Task to complete:
Lines containing the string "computer": how many are there below? Answer with the number only.

Provided material:
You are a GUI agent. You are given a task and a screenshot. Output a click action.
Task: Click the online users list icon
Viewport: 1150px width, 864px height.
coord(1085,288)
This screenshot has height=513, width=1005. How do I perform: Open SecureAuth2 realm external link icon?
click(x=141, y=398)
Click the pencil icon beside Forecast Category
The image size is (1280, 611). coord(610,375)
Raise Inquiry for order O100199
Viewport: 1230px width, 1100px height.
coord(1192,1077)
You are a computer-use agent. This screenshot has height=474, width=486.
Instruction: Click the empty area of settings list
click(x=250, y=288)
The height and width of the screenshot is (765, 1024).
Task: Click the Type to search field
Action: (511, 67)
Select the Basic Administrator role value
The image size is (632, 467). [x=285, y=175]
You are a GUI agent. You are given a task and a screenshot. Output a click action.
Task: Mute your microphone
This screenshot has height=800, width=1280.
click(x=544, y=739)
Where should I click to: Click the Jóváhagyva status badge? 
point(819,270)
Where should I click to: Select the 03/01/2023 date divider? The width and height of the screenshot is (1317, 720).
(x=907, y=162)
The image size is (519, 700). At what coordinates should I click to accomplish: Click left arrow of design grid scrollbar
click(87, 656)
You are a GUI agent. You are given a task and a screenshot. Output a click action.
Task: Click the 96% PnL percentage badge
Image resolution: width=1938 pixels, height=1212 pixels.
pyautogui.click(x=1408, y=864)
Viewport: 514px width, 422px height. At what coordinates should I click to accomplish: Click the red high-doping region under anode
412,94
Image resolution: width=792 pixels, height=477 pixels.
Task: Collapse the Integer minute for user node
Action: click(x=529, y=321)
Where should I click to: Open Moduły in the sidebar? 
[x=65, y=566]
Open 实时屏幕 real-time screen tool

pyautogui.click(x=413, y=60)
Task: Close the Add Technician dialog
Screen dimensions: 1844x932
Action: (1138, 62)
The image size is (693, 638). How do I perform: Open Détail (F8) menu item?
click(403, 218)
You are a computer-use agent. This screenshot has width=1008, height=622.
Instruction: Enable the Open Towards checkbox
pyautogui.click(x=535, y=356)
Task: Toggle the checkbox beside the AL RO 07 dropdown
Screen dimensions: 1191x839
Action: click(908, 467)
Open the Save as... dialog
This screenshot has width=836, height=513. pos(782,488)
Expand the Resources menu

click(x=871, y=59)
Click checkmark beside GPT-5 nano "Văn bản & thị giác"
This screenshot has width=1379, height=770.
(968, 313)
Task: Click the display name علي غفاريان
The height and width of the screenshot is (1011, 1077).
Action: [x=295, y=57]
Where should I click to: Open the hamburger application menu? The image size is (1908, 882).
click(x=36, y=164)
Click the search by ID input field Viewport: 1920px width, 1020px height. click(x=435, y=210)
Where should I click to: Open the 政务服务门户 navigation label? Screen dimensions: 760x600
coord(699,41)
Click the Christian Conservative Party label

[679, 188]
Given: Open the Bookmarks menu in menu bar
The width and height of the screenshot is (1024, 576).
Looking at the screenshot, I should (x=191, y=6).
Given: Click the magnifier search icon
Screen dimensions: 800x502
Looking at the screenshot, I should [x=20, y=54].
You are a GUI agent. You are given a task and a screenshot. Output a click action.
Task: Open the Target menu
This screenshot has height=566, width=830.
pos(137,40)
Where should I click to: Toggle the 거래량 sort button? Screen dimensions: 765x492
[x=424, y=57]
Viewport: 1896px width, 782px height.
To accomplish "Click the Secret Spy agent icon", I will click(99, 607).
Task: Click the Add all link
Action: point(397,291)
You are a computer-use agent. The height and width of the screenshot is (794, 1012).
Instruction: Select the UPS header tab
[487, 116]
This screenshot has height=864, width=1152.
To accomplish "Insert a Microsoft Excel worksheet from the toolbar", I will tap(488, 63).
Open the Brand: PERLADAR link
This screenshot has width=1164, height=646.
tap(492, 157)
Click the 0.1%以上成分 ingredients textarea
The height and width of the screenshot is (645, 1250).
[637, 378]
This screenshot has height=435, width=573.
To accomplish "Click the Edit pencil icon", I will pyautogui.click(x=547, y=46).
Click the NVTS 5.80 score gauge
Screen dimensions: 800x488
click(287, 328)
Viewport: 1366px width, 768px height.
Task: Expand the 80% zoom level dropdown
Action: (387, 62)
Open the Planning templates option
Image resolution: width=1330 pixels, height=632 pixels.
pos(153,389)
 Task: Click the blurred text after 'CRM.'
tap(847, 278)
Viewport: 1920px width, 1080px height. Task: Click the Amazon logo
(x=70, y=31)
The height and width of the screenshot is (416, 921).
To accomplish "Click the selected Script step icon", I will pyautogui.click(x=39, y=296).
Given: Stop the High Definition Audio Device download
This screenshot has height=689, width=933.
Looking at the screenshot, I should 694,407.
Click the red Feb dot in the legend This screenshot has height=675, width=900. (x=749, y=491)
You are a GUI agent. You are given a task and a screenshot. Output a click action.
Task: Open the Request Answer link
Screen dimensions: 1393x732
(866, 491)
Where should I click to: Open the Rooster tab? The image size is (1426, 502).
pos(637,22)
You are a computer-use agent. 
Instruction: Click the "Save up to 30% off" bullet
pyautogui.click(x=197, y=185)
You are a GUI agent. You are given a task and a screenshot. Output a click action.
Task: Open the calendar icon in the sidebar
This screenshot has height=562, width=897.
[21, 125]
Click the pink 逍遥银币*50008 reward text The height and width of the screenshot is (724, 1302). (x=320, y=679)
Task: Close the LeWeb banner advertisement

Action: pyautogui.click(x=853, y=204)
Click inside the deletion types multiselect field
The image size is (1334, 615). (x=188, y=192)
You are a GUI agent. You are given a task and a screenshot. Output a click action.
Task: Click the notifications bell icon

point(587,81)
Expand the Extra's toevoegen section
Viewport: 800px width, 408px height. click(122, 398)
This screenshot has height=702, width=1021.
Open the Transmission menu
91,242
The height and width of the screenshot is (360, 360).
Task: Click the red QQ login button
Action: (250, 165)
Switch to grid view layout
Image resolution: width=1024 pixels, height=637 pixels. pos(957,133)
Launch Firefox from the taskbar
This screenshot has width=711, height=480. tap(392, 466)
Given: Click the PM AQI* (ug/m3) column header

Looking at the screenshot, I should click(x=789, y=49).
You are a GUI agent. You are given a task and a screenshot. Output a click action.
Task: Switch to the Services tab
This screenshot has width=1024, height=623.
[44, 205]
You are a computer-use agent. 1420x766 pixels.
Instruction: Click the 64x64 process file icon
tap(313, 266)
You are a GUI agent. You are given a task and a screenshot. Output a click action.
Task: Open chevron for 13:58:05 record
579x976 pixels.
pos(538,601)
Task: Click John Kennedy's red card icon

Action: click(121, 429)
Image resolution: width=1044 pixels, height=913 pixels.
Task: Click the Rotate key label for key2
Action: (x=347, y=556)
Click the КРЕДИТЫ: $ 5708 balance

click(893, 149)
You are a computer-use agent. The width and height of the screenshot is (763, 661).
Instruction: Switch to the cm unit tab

Exercise answer:
6